◆ Instructions for the task
Return, word for word, only the lines of the data below that lie between the line with "Viewport: 707px width, 482px height." and the line with "Given: Click the Selecionar...", those two lines included.

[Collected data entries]
··········

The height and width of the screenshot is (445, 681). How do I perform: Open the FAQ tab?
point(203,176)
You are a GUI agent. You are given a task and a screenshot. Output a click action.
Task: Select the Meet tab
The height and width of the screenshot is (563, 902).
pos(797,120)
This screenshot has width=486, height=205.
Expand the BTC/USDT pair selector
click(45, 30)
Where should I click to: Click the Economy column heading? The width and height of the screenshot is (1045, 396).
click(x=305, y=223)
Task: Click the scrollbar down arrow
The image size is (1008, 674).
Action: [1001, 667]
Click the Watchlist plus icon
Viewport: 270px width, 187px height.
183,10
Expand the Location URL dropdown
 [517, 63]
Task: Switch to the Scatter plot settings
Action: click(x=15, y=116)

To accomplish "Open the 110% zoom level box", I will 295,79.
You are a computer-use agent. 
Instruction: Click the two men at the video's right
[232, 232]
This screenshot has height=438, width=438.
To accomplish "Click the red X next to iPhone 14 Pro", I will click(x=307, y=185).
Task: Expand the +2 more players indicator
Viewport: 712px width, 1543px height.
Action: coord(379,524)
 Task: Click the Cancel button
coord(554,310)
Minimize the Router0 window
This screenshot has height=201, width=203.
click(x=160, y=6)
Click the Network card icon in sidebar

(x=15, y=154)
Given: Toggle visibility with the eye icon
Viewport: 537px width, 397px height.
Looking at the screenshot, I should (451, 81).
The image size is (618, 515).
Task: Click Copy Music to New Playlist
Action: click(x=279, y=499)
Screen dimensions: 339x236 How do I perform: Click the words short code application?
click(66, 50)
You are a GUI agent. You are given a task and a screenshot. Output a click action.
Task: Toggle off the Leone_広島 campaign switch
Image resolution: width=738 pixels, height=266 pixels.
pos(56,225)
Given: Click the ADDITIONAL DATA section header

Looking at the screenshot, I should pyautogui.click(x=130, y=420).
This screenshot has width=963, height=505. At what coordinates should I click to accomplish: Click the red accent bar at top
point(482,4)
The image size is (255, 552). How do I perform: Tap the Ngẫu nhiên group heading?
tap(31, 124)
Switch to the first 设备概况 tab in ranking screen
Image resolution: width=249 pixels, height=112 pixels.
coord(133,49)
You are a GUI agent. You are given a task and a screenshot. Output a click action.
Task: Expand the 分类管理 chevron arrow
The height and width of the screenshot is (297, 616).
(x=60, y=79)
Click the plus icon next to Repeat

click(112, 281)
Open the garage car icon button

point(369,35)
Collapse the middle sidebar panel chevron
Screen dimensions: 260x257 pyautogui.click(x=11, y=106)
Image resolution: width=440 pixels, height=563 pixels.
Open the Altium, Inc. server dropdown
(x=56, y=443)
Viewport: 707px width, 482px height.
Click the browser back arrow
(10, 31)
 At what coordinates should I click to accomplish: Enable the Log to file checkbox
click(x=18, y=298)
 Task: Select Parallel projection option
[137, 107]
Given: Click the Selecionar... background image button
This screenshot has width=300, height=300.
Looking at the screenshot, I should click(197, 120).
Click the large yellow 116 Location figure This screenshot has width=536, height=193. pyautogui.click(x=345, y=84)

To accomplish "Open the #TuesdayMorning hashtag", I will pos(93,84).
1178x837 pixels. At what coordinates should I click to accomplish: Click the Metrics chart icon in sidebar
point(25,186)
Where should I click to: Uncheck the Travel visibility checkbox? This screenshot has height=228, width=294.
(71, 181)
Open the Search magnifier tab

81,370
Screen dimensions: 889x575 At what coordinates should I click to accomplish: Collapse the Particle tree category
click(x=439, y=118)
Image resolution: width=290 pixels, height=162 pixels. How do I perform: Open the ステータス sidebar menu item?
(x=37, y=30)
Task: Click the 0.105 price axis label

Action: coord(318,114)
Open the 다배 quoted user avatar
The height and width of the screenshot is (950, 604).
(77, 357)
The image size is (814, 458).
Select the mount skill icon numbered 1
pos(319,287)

··········

◆ Solution for this problem
Viewport: 707px width, 482px height.
Click the browser back arrow
(10, 31)
 At what coordinates should I click to accomplish: Enable the Log to file checkbox
click(x=18, y=298)
 Task: Select Parallel projection option
[137, 107]
Given: Click the Selecionar... background image button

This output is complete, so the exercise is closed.